The movie reached more people than my other movies – such as Nishant – did. Nishant was also human-centric. There is a worldwide obsession with Islam. There is a hatred for Islam, which is unreasonable, biased and unfair. What bothers me most of all as a Muslim however is this seemingly rising awareness in youngsters of their identity as Muslims. The rising awareness doesn’t bother me as much as their misdirection. It is almost as if they are vigorously trying to compensate for the shortcomings in their own lives by living in the hereafter.

It seems to be happening a lot among Muslims. You see much more of an assertion of Muslim identity over the last 10 years, you hear many more salaam walekums than you heard earlier, you see many more men visibly sporting beards during namaz. I suppose the same thing is happening among the Hindus.

I’m really curious – particularly among the young Muslim men who are turning devout – whether there is in fact a deep study of Islam taking place or is it just the rewards of what awaits believers after death that is attracting them. These are the kinds of things that worry me. I think I can say this without offending Hindus or Muslims, that you need more awareness of the world and you must learn to interpret the vision according to the needs of the day.

It is in fact very puzzling as to why this is happening. If you’ve travelled to the US and have been hassled by immigration because of your name then I can also sort of understand that angle.


Q: Do you think that – at least in India or perhaps the subcontinent – we are ignoring the sane voice that understands the worldliness essential for living and also understanding religion?

A: Nobody speaks up against this absurd member of parliament who offered a crore of rupees for the head of the Danish cartoonist. Where did this man get a crore of rupees is a question nobody has asked. That seems of no importance. He has offended our sentiments and so he must die. The alarming thing is that you find so many people willing to do this. It can be downright frivolous for someone like me to stand up and talk against this person. So what are we to do if we are not activists nor are we soldiers?

I think the start has to be made in our own lives in a small sort of way. I think too many people obsessed with social change tend to reach too far, too quickly. I feel that if I’m rearing my children with an awareness of each religion as I understand it and not classifying them as Hindu or Muslim it is a progressive step. I’m leaving them free to choose the religion that suits them; that serves their purposes because that’s what religion is supposed to do.

Sweeping it under the carpet and apathy are old characteristics of our nation.


Q: This is obviously a very difficult position to maintain, given the circumstances.
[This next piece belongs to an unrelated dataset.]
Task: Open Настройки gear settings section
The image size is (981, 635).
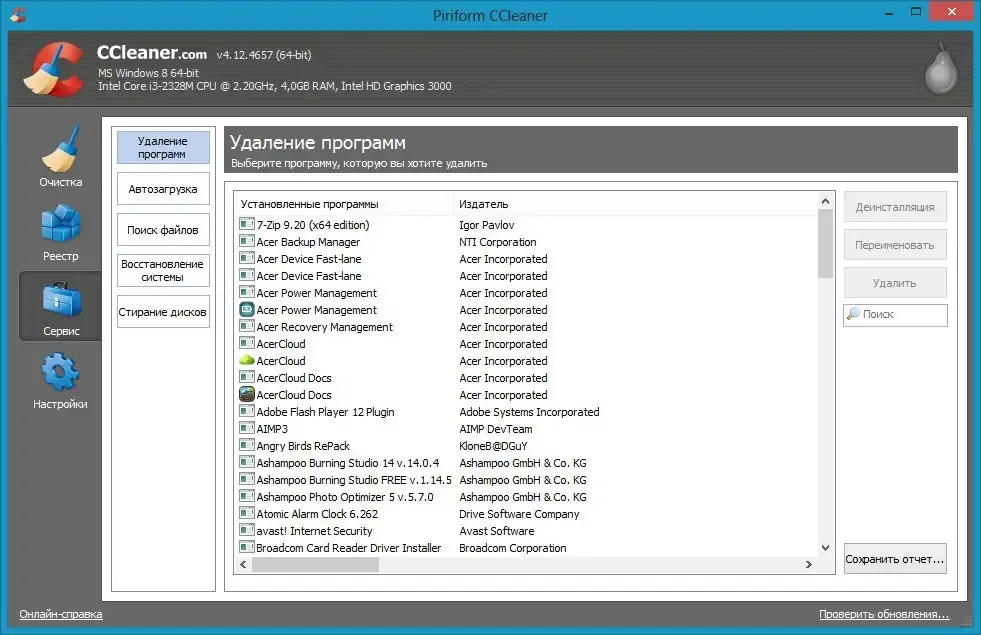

Does that sometimes frighten you, the sheer magnitude?

A: It terrifies me because I don’t know when it is going to end. It seems that religion, which was perhaps created to unify, is serving the opposite purpose. At the same time what also terrifies me is if my children, 20 years from now, are confronted by a mob that wants to know their religion. What are they going to say?

But I take solace in the fact that they will not be parochial and hide under the shelter of false hopes, of "I belong to this community and so I am safe".

The narrowing interpretation of Islam that is taking place is what really terrifies me because it is giving Islam a worse name than it already has. Too many of our so-called spokesmen are aggravating the issue. This has become clearer over the past few years.


Q: Professionally, do you feel that you are currently at the richest stage of your life as an actor or do you feel that you have done terrific work earlier and now it is no longer the same?

A: The environment is more conducive to doing better work. I don’t feel like I’ve done whatever I am capable of. I don’t look back on my past work and think it’s fantastic. There’s a lot of it I don’t like in fact and yes, I would say the answer to that is yes. Because the craft of the filmmaker has grown over the last 30 years their consciousness has grown too.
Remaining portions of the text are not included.